- [TASKS TO PERFORM]
1. Reproduce the electric transmission passage word for word, beginning at "Hence, the addition" and stopping after "a national level.".
2. Pick up the electric transmission passage after its last sentence and write what comes next.

- [PAGE EXCERPT]
────────
There are a number of people in the market who suggest that electric transmission has outlived its usefulness and that, as a country, we should no longer be investing in or supporting investments in electric transmission. While that may be a goal for many, I believe that it is a goal that is neither practical nor realistic in the foreseeable future. There are a host of reason why we will continue to be dependent on transmission, not least of which is the role that transmission has played and will continue to play in increasing the percentage of renewable energy in the mix and its significant role in helping to significantly lower the costs of renewables.

Looking at the question of the need for, and longevity of, electric transmission, we can focus on four of the significant reasons why transmission will continue to be an integral part of the energy infrastructure, even with the proliferation of microgrids.

Energy Density

The energy density in most urban and semi-urban areas is beyond the delivery capability of distributed renewable technologies, even with storage. To eliminate transmission supplies to urban and semi-urban areas, we would have to deploy a combination of renewables, heavily augmented by distributed generation using conventional fuel sources. In the best case, where these conventional units are fueled by natural gas (or methane from sewage treatment facilities) there would be a need to significant increases in the fuel delivery infrastructure. Many of the urban areas in the country are already under restrictions on the amount of new emissions that can be allowed.

Hence, the addition of localized generation would be problematic and unlikely to be approved on a scale sufficient to eliminate the need for transmission. Moreover, the conventionally fueled local generation would supplant renewable generation (primarily wind) as well as more efficient or other non-emitting sources. Thus, we could be trading a desire to eliminate transmission for a degradation in air quality at a local level and an increase in GHG at a national level.

It is easy to see the complications for urban areas. In truth, the same situation exists for residential, commercial and manufacturing. In a large number of cases, roof top solar cannot meet all the needs of the home, even with storage. Whether driven by orientation of the home, design of the roof, or the fact that it is a multi-family dwelling, a great many of the homes with solar, do not have the capacity to generate 100% of the needs of the home during the available sunlight hours. It is logical that we would add community solar, using available public space, pole mounted units, and a combination of community based and personal energy storage. While adding all of these technologies to existing communities would no doubt reduce the level of loading on the transmission system during the day, it is unlikely that it would be able to meet the entire need of the community. If we add commercial and manufacturing into the equation, we are back to the energy density dilemma and are once again reliant on either transmission or localized generation using conventional fuels.

Policy Decisions and Promises

Most states have made commitments to increase the level of renewables in the power supply mix. Some are extremely ambitious while others more cautious. Given the state of current renewable technologies, the only way most states will be able to meet their policy goals, or stated commitments, within the timeframes is through a combination of grid-scale renewables, customer-based renewables and greater energy efficiency. The majority of grid-scale renewables require transmission to deliver the energy. Without the transmission (existing and planned), most of the states would be unable to come anywhere close to their goals.
────────
- [DATA RECORDS]
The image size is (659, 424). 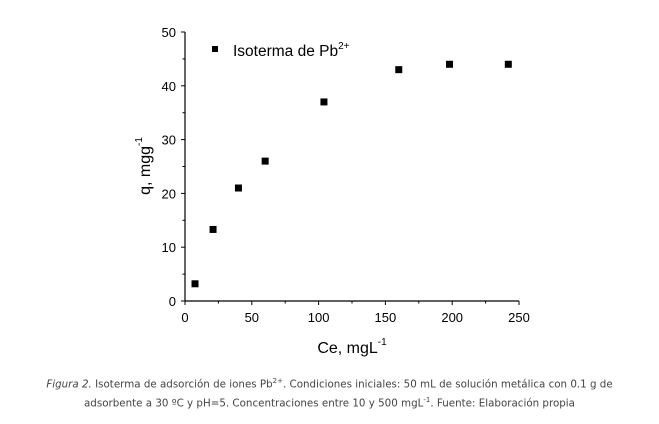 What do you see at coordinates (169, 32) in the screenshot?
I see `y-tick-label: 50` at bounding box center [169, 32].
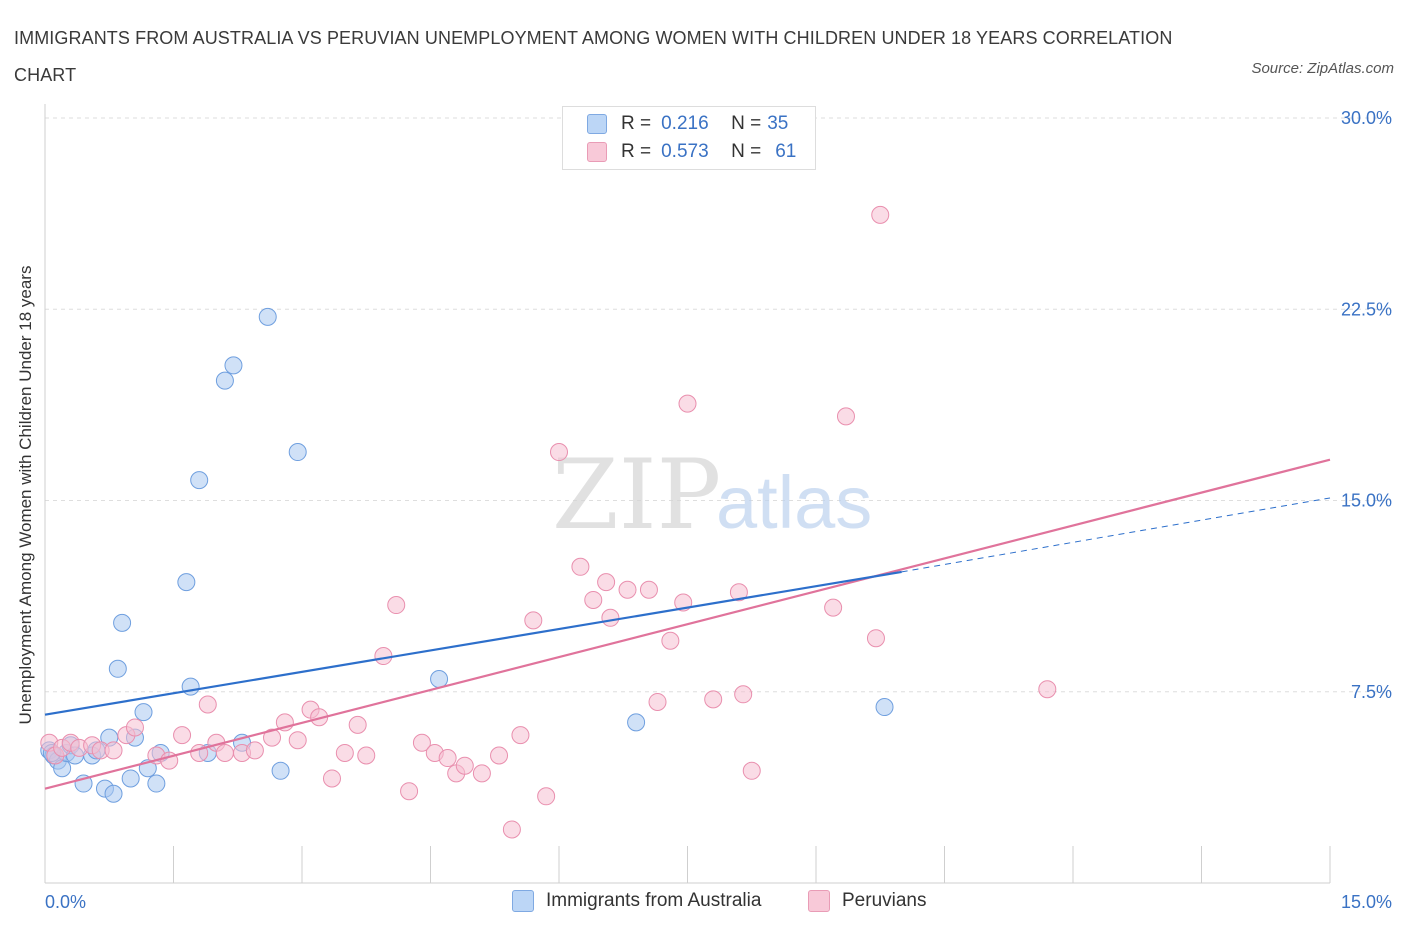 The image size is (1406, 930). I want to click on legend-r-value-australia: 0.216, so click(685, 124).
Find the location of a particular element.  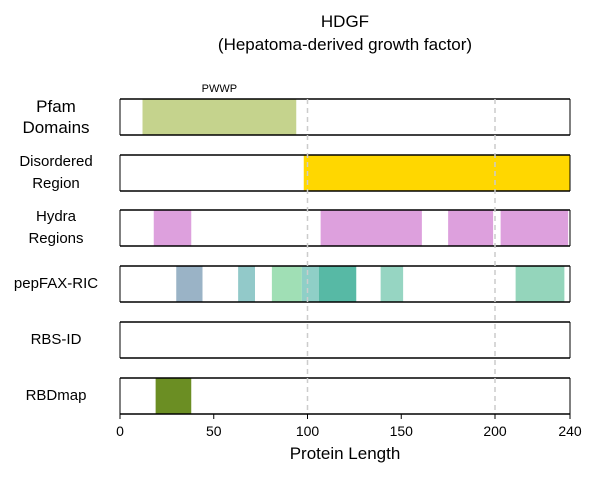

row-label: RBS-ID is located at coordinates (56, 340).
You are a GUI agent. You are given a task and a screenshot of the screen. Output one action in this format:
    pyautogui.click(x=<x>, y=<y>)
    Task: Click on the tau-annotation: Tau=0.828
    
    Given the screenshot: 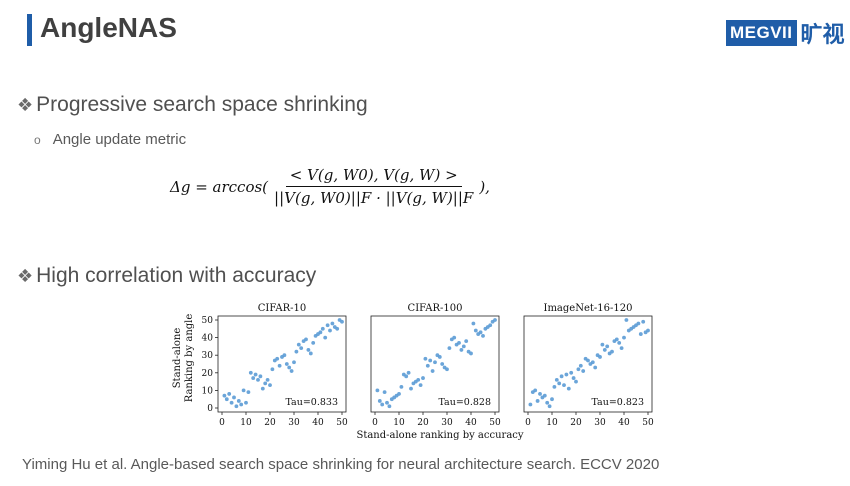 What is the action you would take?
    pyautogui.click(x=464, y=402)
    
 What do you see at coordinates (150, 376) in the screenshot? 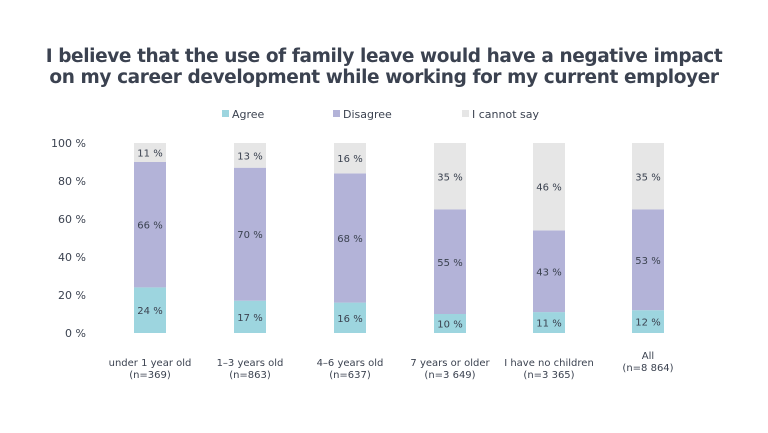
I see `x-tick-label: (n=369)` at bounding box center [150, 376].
────────
- [EXPECTED RESULTS]
1.
Hence, the addition of localized generation would be problematic and unlikely to be approved on a scale sufficient to eliminate the need for transmission. Moreover, the conventionally fueled local generation would supplant renewable generation (primarily wind) as well as more efficient or other non-emitting sources. Thus, we could be trading a desire to eliminate transmission for a degradation in air quality at a local level and an increase in GHG at a national level.

2.
Moreover, the renewables community has made significant financial investments in the grid-scale plants, based in large part on the basis of the policy and supporting regulation. A reduction in transmission capacity would undermine the financial viability of these investments. These investments have enabled the states to achieve their progress/success to date on their renewables goals. It is unlikely that policy makers and regulators would promote or support policies that would undermine these investments during the initial contract periods proscribed by the regulators.

Security of Supply Requires Diversity of Supply

Looking at the history of the electricity industry, we started out as a collection of disparate micro-grids. As the demand for electricity grew, so too grew the need for reliability of supply. The industry responded by interconnecting the micro grids. The increased reliability resulted in increased reliance, and thus greater interconnection. The greater interconnection led to economies of scale in energy production, lowering the cost, which of course increased the viability of electricity as a driver of productivity.

We are now heavily reliant on cost-effective and reliable electricity to sustain our economy. The link between the two is undeniable. One only has to look to second and third world countries as well as newly emerging nations to see the role that cost-effective, reliable electricity has played in their growth.

As an industry and as a nation, we have come to recognize the need for diversity of supply. National and state regulation relating to reliability have been developed factoring in diversity of supply. Our calculations on reserve margins and contingency planning are deliberate in considering the diversity of supply and recognizing vulnerabilities that come from being too dependent on any single generator or any single transmission corridor. This thinking has enabled the industry to be able to deliver its product at levels of reliability of 99.9%.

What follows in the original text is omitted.